● Required task
Turn every line of the records below into a numbered list. Skip any blank lines and omit the pictures.

Saved entries:

────────────────

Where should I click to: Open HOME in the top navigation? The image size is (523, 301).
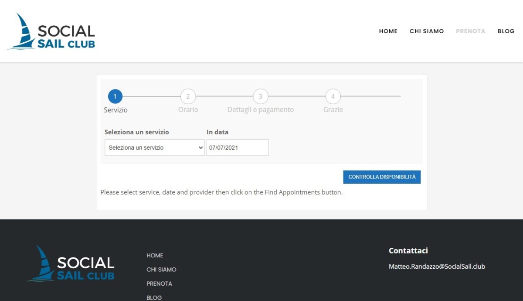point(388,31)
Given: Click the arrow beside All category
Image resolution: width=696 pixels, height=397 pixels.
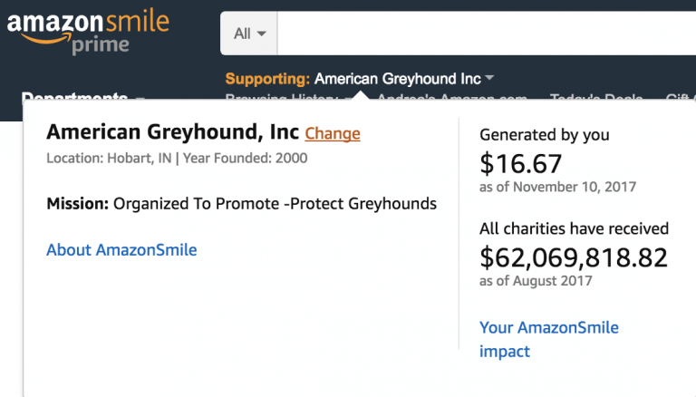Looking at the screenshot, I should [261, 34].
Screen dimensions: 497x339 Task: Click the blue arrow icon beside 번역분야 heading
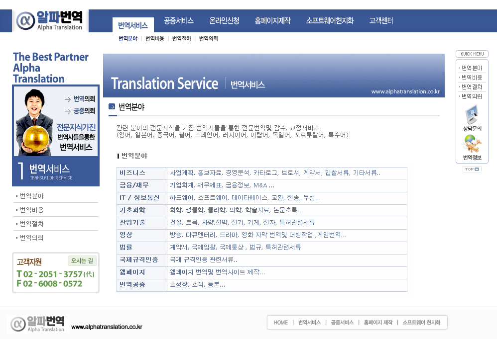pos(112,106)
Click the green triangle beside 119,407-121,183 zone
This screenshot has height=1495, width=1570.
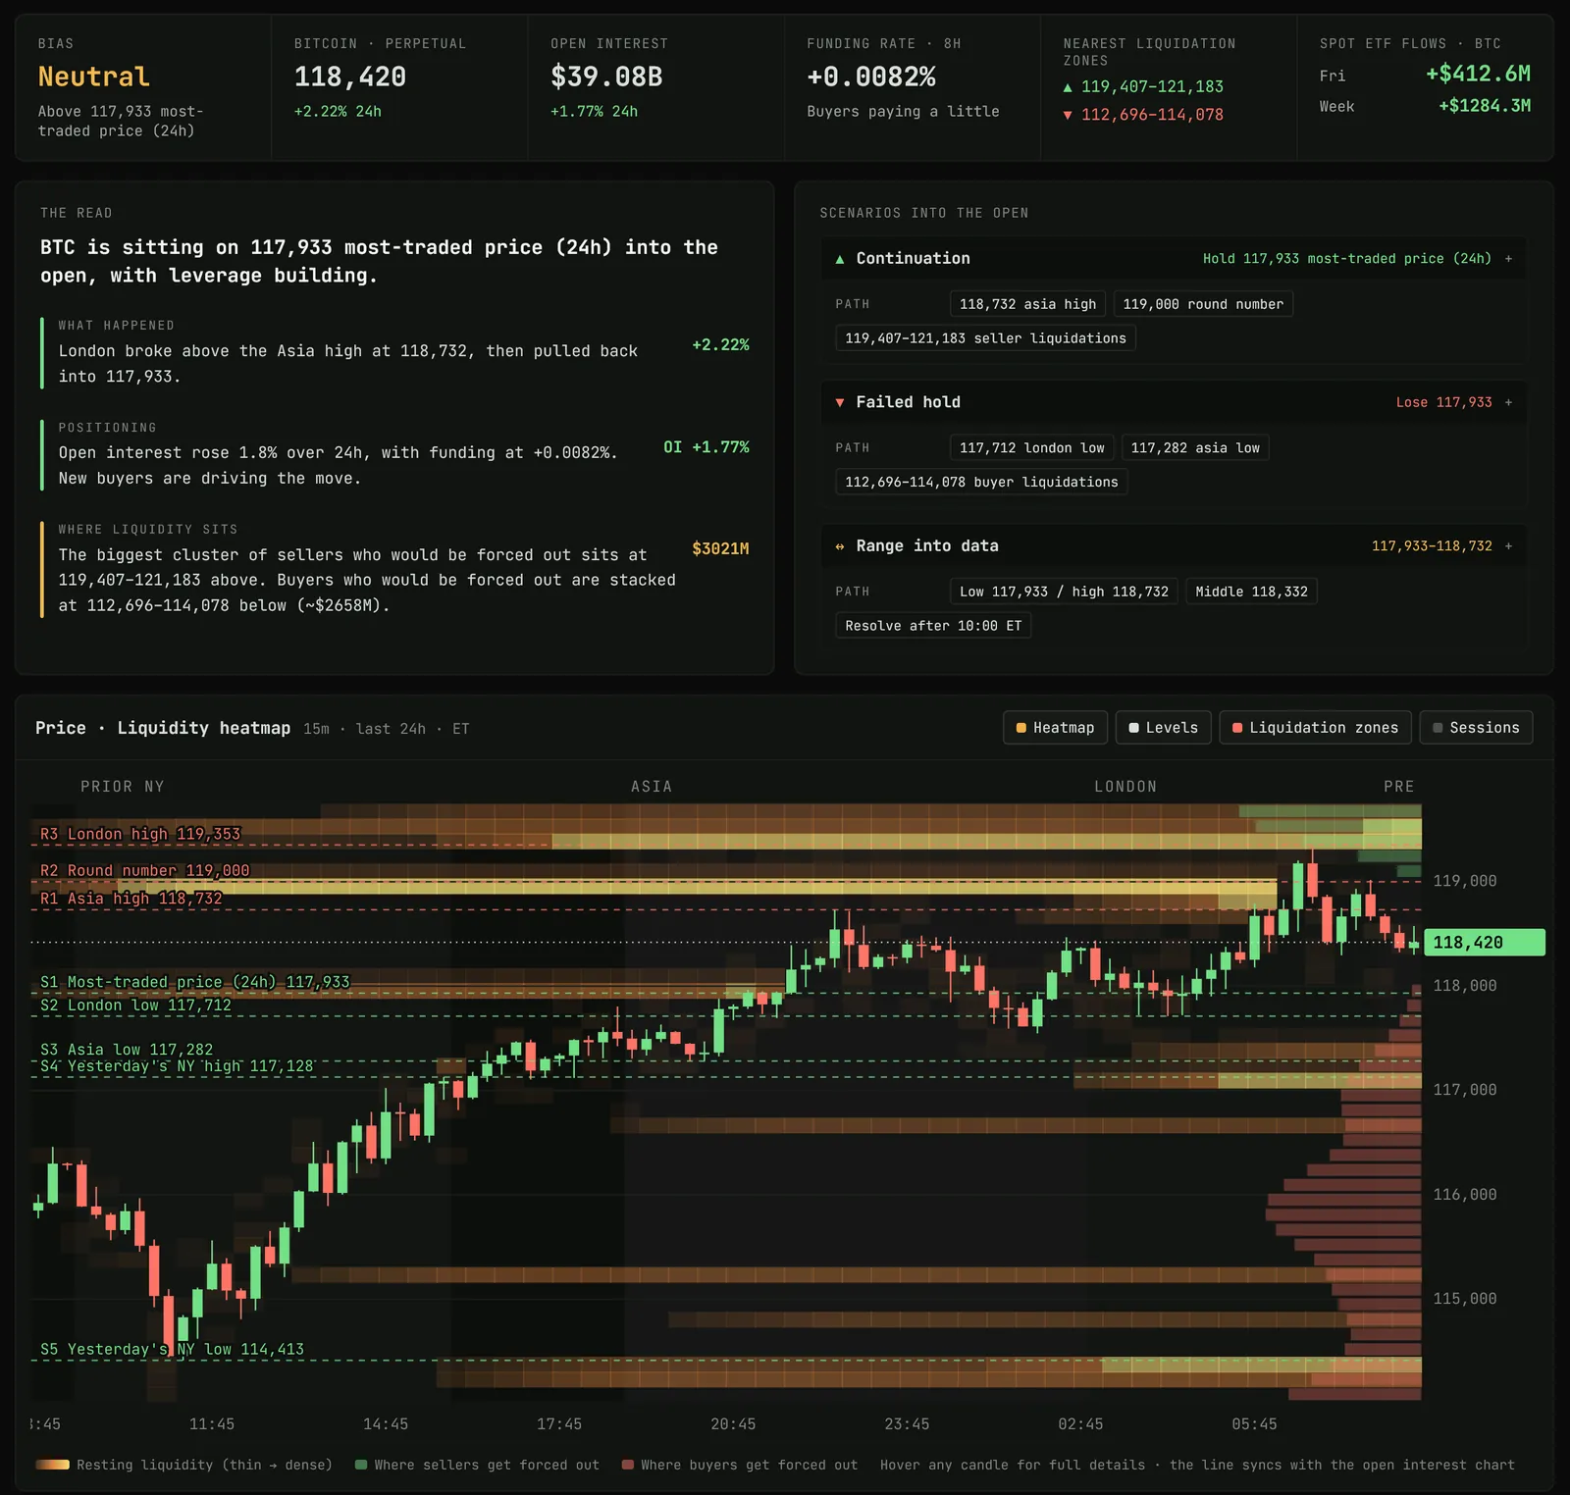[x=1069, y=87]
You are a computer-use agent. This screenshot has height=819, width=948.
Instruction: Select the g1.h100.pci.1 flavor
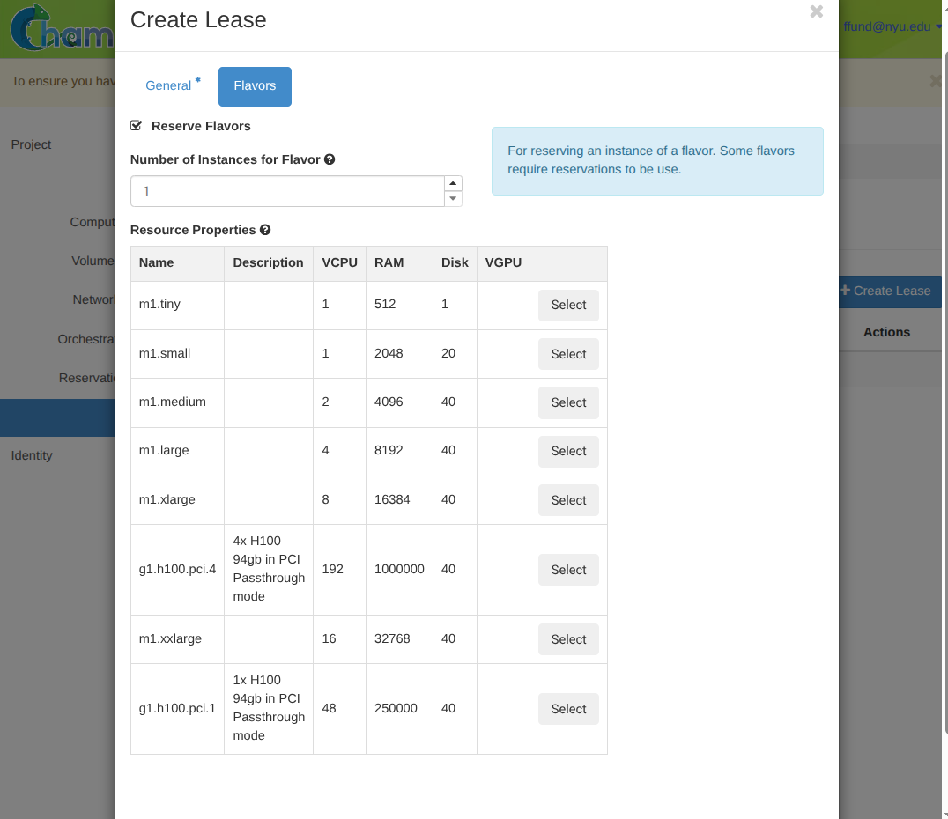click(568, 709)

────────────────

● Response
1. Where should I click to: Open HOME in the top navigation? The image size is (523, 301).
2. point(388,31)
3. Given: Click the arrow beside All category
4. Image resolution: width=696 pixels, height=397 pixels.
5. Looking at the screenshot, I should [261, 34].
6. Screen dimensions: 497x339 Task: Click the blue arrow icon beside 번역분야 heading
7. pos(112,106)
8. Click the green triangle beside 119,407-121,183 zone
9. This screenshot has height=1495, width=1570.
10. [x=1069, y=87]
11. You are a computer-use agent. This screenshot has height=819, width=948.
12. Instruction: Select the g1.h100.pci.1 flavor
13. click(568, 709)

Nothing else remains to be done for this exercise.